No Income Limit for the 100 Percent Category
This is where Nebraska's program stands apart. Many parts of the Homestead Exemption, including the categories for seniors, are limited by household income and home value. But the Nebraska Homestead Exemption Information Guide states there are no income or home-value limits for the 100 percent service-connected disabled veteran category and certain related categories. Your income does not reduce or block the benefit, which is a meaningful difference from the state's income-tested categories.
Who Qualifies
The veteran door generally requires a 100 percent service-connected disability certified by the VA, with the certification in place on or before January 1 of the application year, and qualifying wartime service. A separate category covers a home that the VA substantially contributed to, often through a Specially Adapted Housing grant. Because the rules turn on your exact status, confirm which category fits you with your county assessor and the Department of Veterans' Affairs.
Surviving Spouses
The benefit can carry to a surviving spouse. Nebraska's program covers the surviving spouses of qualifying totally disabled veterans and the widows or widowers of veterans whose homes the VA substantially contributed to, under conditions you can confirm with the state and your county.
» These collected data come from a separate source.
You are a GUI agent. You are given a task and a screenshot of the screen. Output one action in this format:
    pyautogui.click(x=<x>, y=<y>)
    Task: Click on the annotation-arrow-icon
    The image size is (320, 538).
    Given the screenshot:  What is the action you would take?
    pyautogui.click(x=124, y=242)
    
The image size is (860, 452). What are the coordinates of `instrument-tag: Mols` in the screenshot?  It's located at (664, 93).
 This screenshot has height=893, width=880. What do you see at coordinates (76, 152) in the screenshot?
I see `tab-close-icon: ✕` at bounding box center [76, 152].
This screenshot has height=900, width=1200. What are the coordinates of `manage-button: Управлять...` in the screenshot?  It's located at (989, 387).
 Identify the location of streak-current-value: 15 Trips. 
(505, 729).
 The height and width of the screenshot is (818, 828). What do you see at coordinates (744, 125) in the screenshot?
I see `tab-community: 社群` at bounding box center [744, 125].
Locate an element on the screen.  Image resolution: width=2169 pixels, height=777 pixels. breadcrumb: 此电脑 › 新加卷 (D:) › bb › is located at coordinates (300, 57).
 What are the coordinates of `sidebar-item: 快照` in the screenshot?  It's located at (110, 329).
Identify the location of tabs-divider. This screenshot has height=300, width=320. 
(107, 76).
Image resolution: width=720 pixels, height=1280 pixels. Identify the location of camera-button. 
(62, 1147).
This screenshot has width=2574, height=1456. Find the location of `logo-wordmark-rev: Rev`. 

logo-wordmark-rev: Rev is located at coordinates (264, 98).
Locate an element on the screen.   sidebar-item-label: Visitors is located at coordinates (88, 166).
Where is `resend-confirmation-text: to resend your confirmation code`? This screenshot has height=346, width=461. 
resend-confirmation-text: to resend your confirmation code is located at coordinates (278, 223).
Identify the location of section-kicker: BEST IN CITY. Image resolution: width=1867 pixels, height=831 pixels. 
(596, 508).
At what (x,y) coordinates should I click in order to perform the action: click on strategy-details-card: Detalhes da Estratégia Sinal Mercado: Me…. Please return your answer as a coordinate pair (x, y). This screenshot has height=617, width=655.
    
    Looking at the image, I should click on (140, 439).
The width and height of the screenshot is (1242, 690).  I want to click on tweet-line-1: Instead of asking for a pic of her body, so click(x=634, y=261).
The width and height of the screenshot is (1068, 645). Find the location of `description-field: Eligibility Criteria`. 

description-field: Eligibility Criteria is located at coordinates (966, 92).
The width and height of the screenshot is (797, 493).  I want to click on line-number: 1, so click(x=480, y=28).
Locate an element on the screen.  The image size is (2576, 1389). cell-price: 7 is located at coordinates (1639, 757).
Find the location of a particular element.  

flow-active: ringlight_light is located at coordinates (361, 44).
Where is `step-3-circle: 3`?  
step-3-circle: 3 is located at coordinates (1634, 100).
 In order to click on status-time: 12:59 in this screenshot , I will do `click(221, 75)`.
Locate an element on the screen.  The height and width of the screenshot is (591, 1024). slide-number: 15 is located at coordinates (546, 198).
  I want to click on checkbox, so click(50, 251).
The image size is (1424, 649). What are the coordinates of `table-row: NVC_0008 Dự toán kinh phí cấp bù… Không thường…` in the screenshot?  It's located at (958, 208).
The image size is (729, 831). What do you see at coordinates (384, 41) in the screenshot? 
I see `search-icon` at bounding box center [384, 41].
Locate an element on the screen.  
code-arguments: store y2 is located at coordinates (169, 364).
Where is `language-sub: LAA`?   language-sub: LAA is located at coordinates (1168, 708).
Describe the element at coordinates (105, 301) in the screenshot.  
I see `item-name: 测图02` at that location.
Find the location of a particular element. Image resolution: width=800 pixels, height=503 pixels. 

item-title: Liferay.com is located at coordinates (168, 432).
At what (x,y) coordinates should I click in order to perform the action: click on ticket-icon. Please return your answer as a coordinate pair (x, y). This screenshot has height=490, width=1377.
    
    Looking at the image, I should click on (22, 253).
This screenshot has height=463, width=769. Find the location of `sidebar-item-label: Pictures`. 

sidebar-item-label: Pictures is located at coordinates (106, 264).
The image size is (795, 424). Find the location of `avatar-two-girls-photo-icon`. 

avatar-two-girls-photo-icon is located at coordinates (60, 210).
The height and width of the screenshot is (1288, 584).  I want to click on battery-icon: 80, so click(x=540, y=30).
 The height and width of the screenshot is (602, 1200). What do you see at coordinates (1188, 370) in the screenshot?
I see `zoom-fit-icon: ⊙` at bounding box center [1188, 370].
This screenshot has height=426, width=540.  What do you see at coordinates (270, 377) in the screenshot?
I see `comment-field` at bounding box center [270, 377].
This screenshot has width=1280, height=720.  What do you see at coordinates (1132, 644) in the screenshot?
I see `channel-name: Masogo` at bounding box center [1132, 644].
How It Works With Your Local Tax Bill
Property tax in Nebraska is assessed and collected at the county level, even though the Homestead Exemption is a state program. You file a Nebraska Homestead Exemption Application, Form 458, with your county assessor each year, usually between early February and June 30. Filing on time matters, because a late application can cost you the exemption for that year. The state reimburses local governments for the tax the exemption removes, so your county does not lose the revenue.
If you are weighing where to settle, our guide to the military bases in Nebraska and our Offutt Air Force Base PCS guide can help you picture the local cost of owning a home near Omaha.
Military Pay and Nebraska State Income Tax
Nebraska does have a state income tax, but it now fully protects military retirement pay. As the Nebraska Department of Revenue explains, for tax years beginning on or after January 1, 2022, military retirees may exclude 100 percent of their military retirement benefits from Nebraska taxable income. No special election or form is needed to claim the exclusion.
Other military pay is treated more typically. A Nebraska resident generally owes state income tax on regular active-duty pay, because the state taxes its residents on their income. A service member who keeps another home state and is only stationed in Nebraska is not taxed by Nebraska on military pay, under federal law. VA disability compensation is not part of your federal income, so Nebraska does not tax it either. Because rates and rules can change, confirm the current details with the Department of Revenue before you file.
A Note for Military Spouses: MSRRA
If you are a military spouse, the Military Spouse Residency Relief Act, known as MSRRA, may matter to you. MSRRA is a federal law that lets a military spouse keep a home state for tax and voting purposes even after moving on military orders. You do not automatically become a Nebraska resident just because your service member got orders here.
Under the related federal rules, a service member, the spouse, or both may choose the service member's home state, the spouse's home state, or the service member's permanent duty station for residency. Because that choice affects both states' taxes, confirm yours before you file. For the property tax exemption in this guide, what usually matters most is that you are a Nebraska resident who owns and lives in the home.